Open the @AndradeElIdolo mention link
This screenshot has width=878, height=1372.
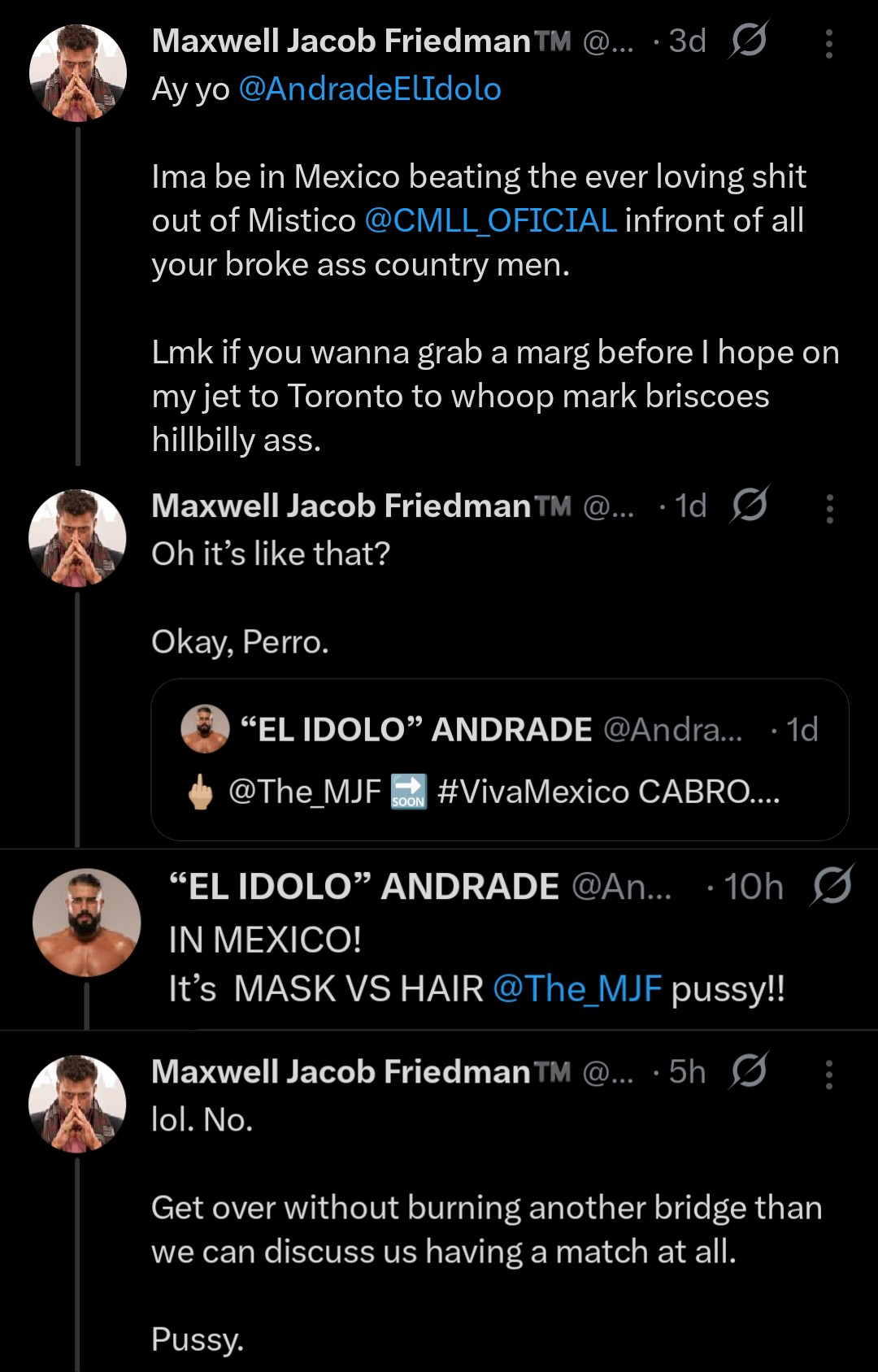[370, 89]
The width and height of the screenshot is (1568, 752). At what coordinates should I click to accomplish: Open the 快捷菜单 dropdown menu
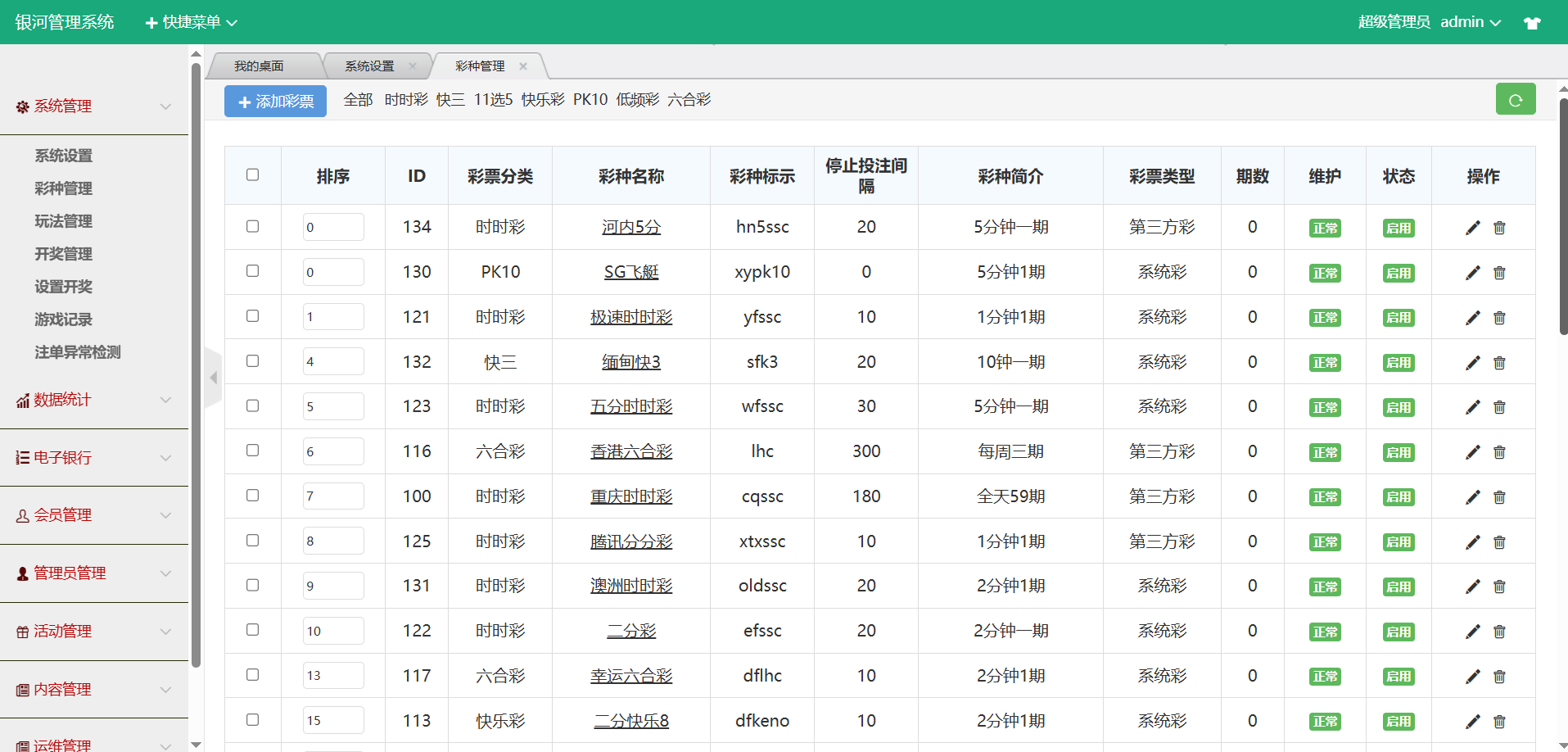(192, 22)
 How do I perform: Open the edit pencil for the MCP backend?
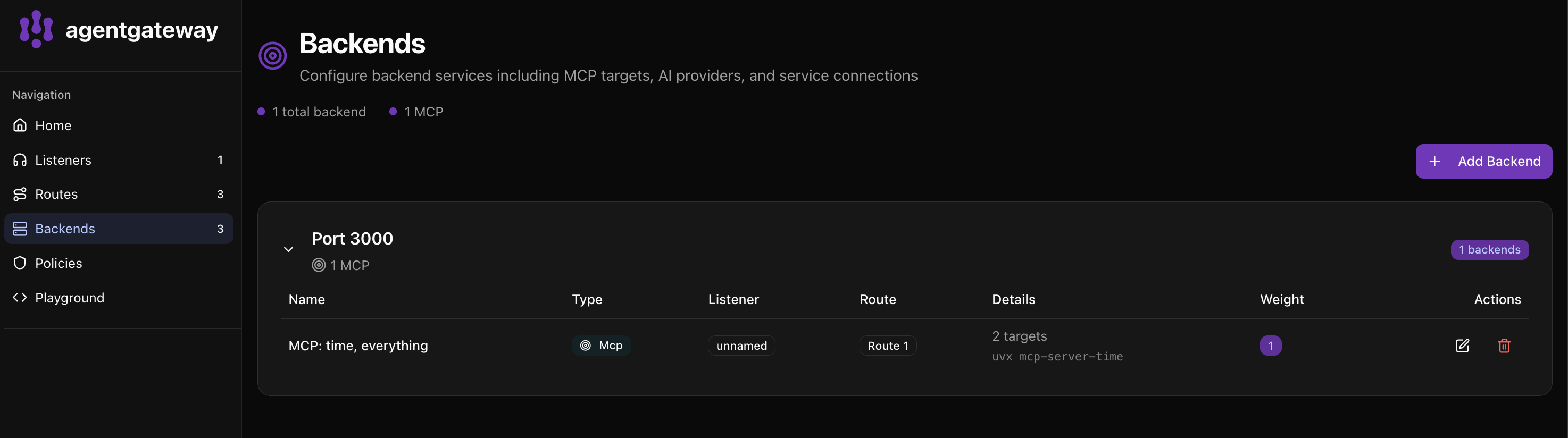1462,346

———

Retype every entry above exactly and, please, skip the pictures.

Response to this task
Open the @AndradeElIdolo mention link
This screenshot has width=878, height=1372.
[370, 89]
The width and height of the screenshot is (1568, 752). At what coordinates should I click to accomplish: Open the 快捷菜单 dropdown menu
(192, 22)
 How do I perform: Open the edit pencil for the MCP backend?
1462,346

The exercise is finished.